**Description of the task**
How many lines in the entries below contain the word "Instruction"? Reply with the number alone.

(Entries for locating words and elements)
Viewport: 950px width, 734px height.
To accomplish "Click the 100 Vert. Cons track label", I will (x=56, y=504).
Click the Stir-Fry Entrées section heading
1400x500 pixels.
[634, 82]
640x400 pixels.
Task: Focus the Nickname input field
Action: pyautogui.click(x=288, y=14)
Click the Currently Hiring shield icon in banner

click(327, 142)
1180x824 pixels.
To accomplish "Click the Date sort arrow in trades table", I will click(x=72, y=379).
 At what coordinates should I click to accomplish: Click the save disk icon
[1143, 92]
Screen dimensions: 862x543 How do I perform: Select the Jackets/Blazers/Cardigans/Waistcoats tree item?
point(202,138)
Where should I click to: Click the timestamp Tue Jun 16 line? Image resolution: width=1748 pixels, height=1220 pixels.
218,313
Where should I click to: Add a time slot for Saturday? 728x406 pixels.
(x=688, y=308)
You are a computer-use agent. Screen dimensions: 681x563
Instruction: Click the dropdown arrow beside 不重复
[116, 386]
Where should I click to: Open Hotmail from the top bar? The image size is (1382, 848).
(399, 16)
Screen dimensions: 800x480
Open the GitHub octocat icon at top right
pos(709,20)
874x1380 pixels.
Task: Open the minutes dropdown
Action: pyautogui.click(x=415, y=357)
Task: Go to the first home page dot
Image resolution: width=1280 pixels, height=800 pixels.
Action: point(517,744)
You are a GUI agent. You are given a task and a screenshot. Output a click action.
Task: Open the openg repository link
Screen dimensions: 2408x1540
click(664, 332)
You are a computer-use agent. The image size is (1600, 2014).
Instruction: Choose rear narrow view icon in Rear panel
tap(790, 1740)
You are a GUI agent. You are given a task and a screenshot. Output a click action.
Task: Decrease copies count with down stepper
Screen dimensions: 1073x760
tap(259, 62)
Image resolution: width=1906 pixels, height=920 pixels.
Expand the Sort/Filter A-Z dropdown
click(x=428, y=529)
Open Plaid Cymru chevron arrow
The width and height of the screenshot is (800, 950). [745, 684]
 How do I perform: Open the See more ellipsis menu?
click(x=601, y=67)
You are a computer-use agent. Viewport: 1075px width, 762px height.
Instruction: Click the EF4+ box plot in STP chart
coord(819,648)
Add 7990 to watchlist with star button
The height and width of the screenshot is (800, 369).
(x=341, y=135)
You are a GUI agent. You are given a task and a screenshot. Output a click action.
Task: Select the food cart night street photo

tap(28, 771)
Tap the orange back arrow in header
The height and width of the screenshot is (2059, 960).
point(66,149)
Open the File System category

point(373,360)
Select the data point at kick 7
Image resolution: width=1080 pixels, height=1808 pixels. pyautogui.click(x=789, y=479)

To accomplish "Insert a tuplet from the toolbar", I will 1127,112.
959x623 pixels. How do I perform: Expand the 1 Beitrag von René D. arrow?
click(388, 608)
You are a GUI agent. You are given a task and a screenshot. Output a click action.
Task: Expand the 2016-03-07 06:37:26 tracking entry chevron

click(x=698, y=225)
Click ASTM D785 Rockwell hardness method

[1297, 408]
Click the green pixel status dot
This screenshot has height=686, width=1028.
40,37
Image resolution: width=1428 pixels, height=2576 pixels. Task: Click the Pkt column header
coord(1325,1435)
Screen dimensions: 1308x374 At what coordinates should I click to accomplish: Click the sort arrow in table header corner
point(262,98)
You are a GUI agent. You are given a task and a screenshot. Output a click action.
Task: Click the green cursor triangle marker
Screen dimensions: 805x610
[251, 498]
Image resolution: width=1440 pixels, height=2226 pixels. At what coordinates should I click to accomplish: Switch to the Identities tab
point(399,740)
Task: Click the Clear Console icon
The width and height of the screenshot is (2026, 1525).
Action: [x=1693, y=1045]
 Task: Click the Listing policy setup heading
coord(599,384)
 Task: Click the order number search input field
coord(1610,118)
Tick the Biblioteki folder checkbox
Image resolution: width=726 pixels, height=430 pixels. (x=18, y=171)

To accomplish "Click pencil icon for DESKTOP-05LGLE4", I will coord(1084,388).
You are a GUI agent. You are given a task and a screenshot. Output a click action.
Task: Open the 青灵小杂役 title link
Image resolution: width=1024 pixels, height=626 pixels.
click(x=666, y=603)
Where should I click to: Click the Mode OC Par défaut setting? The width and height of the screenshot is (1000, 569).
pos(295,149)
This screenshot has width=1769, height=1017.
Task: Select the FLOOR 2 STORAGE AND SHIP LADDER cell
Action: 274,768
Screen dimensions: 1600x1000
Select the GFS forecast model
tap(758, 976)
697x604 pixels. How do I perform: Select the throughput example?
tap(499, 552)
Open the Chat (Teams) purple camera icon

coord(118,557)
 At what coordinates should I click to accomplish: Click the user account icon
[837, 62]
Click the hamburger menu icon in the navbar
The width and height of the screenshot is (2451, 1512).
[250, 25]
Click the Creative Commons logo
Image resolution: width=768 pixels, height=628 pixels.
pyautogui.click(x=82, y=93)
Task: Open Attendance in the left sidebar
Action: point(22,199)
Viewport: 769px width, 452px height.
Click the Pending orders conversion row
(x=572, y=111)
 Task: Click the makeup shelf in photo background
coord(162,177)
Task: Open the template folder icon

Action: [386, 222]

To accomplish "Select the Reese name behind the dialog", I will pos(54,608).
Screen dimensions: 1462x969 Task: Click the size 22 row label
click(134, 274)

**Output of the exercise**
3